Hakkın teslimi için altına imzamı atarım manasına Cumhuriyet’ten Can Dündar’ın “Erdoğan Yargılanacaktır!” başlıklı yazısını köşeme taşımış ve ortak vicdan ve ortak sesten bahsetmiştim.
Başbakan aklanmadan bir de Çankaya’ya çıkmaya yeltenmesi insanın aklını durduruyor.
Üstelik şıltakçı... En son hamlesi Anayasa Mahkemesi’ne şahsen müracaatı... “Hakkımdaki telefon kayıtlarının Twitter’den şuradan buradan yayınını durdurun! Kişilik haklarım ihlâl ediliyor!” diyor. Twitter, kendisi sonunda videoları yayınlayan hesapları buzladı.
“O telefon kayıtları montaj” deyip geçiyorsun. Bu seni “temiz”e çıkarıyor mu?
Anayasa Mahkemesi aynı zamanda “Yüce Divan”dır.
Madem “Hakkımdaki yayınları durdurun.” diyorsun, var mısın “Beni muhakeme edin... Bütün o telefon kayıtları başka şeyler için... Ne nüfuz ticareti, ne rüşvet, ne ‘havuz’, ne kayırma, ne gayrikanunî bir şey... Kendime güveniyorum.” demeye?...

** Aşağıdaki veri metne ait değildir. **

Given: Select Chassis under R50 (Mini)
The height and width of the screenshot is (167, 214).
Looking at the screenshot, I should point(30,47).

Kendini temize çıkartmayacaksın, tapeler her fırsatta yüzüne vurulacak ama sen “efsunlu” % 43,3 oya sırtını dayayarak aklandığını iddia edeceksin. Hangi hukuk devletinde reyle aklanılıyor?

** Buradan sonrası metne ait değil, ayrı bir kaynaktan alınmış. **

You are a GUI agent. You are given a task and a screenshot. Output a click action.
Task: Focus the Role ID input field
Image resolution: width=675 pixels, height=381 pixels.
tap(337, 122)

Dinlemelerin çoğu mahkeme kararıyla... Mahkeme kararıyla olmayanlar da akıl almaz yolsuzlukları ortaya çıkardıysa mahkemelerde delil olacağını AİHM tâ 2006’da karara bağlamıştır. (Slovakya örneği.)

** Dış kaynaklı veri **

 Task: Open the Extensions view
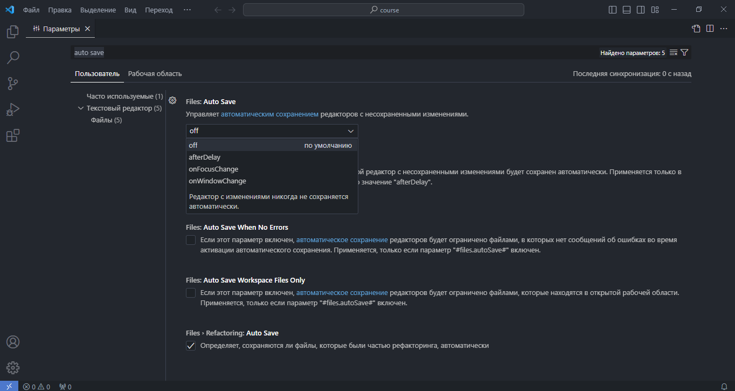13,135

Prof. Dr. Kadir Cangızbay 2011 seçimlerinden önce bugünü görmüş gibi yazıyor:
“Hırsızlık suçtur. Bilerek çalıntı mal pazarlamak ve satın almak da suçtur. Çalacağı malı satmak üzere hırsızla önceden anlaşmak ya da pazarlamak üzere hırsızlara sipariş vermek ise suça iştirak ve suça azmettirme, kısacası suç işlemek üzere örgüt kurmaktır. Bunları yapan, suçu engellemek, olmadı suçluyu yakalamak, yargılamak ve cezalandırmakla yükümlü olan, bunun için devletten maaş alıp devletin gücünü kullanma yetki ve imkânını tekelinde bulunduran polis, savcı, yargıç ve/veya onların da amiri konumundaki birisi ise, suç tabiî ki çok daha büyük; bu arada, ahlâksızlık ve şerefsizlik de zirve yapmış demektir. Ancak zirvenin de zirvesi vardır; zira, insanların evlerine, mahrem yaşama alanlarına gizlice girip kamera yerleştirmek suretiyle onların başkalarıyla paylaşmak istemedikleri bir şeylerine el koyup pazara sürmek, basit bir hırsızlığın çok ama çok ötesindeki bir şeydir.” (“Edep-hayâ Platformu”, BirGün, 14 Mayıs 2011).
Prof. Dr. Cangızbay, yazısının sonunda şunu söylüyor:
Türkiye, bugüne kadar hiçbir zaman yakalayamadığı bir fırsatla karşı karşıyadır: Siyasî ikbal uğruna, insanların yatak odalarından, etnik-mezhepsel aidiyetlerine kadar her şeyi seçim pazarına sürüp, kitlelere kin, nefret ve öfke aşılamakta hiçbir beis görmeyen bir zihniyet ve pratik karşısında, BBP veya MHP’sinden BDP’sine en farklı, hatta zıt unsurların ortak bir ‘Edep-hayâ Platformu’ temelinde, birbirlerini en azından görür ve eşit ahlakî özneler olarak tanır hâle gelmeleri.
Ben de, bir “platform” oluşması için söz konusu yazıyı dün köşeme taşımıştım. Hırsızlığa, rüşvete, ahlâksızlığa karşı edep-hayâ, hak noktasında birleşmeliyiz.